=== SOURCE TEXT ===

Neonatal care leave and pay – Employers are you ready?
Following the recent government’s newly published regulations setting out the new statutory rights for neonatal care leave and pay which will come into force on 6 April 2025. Employers will need to be aware of what these rights are, what their responsibilities are in complying with them and how this can be done.
What is it?
Neonatal care for the purposes of the Act, means care of a medical or palliative kind which starts within 28 days of the child’s birth and continues without interruption for a period of at least seven full days. It includes periods where care is received in a hospital, certain follow-up care under a consultant’s direction after an inpatient stay and palliative care. The new rules will apply to employees who are the parents of children who require neonatal care and who are born on or after 6 April 2025 and must be taken within 68 weeks of the Child’s birth.
What do I need to know?
There are two aspects to the rules:
- Entitlement to leave: Eligible parents will be entitled to up to 12 weeks’ leave from work if their baby has received neonatal care, this will be a day 1 right which means that the employee does not have to have any length of service to request this leave. And Employers will have to give the eligible parent the time off.
- Entitlement to pay: The right to statutory neonatal care pay will depend on the employee meeting certain criteria including having 26 weeks’ continuous service by the end of the week before the child’s admission into neonatal care. The payment will be the same as the normal statutory rate which from April 2025 will be £187.18 per week or 90% of the employees’ average weekly earnings, whichever is lower.

=== RECORDED DATA ===

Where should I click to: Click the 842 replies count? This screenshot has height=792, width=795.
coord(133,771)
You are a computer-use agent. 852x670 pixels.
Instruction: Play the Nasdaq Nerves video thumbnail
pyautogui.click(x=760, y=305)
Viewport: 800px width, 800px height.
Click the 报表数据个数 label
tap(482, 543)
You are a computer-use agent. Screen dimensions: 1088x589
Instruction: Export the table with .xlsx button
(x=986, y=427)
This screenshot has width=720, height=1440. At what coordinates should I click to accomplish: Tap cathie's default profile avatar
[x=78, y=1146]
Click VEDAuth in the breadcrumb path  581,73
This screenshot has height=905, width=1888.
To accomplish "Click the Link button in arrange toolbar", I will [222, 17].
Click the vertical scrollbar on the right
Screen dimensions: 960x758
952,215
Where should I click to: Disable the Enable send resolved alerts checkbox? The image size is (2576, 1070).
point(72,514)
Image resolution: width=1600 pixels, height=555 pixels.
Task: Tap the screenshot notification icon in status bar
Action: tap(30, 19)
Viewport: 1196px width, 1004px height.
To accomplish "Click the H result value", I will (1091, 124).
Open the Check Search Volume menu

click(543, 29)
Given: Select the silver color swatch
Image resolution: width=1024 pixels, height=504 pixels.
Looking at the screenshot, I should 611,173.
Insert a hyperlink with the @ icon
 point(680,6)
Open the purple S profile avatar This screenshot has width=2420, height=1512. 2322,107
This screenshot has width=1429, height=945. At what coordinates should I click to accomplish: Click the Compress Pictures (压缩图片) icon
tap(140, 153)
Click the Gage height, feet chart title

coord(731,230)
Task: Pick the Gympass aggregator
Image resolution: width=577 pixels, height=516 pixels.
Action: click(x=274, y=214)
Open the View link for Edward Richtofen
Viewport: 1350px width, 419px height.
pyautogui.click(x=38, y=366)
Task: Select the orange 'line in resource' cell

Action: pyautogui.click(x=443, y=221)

===

#### [WORK INSTRUCTIONS]
A: For the article on neonatal care leave and pay, say whether each statement below agrees with it, answering yes or no and quoting the words that decide it. (i) Neonatal care must start within 28 days of birth and last at least seven full days. (ii) An employee needs 26 weeks' service before taking neonatal care leave. (iii) Statutory neonatal care pay is £187.18 per week or 90% of average weekly earnings, whichever is higher.
B: Continue the article on neonatal care leave and pay from the end of its last sentence.

#### [ANSWERS GIVEN]
A:
(i) Yes: "starts within 28 days of the child’s birth and continues without interruption for a period of at least seven full days"
(ii) No: "this will be a day 1 right which means that the employee does not have to have any length of service to request this leave"
(iii) No: "£187.18 per week or 90% of the employees’ average weekly earnings, whichever is lower"

B:
Crucially any entitlement to neonatal care leave and pay is in addition to other statutory leave entitlements that the parents may have, such as maternity, paternity or adoption leave, and Employers will be able to recover it in the same way as other entitlements such as maternity pay.
Employers should be aware that Parents who take neonatal leave will have the same rights as parents taking other forms of family leave, so they will be protected from detriment and dismissal and provides protection from redundancy.
What does our Business need to do?
- You should look to update your current family friendly leave polices so that it is included
- Consider if you provide enhanced pay on certain family friendly policies you may wish to include this as part of the Neonatal leave policy so that everyone is treated the same regardless of the type of leave they take
- Communicate the new policy to all your employees and set out the rules in which to make a request under it.
At Hopkins Solicitors we have a dedicated Employment team who can assist you with a review and update of your handbook policies and procedures so that you are always up to date with your obligations as an Employer. Contact us for more details.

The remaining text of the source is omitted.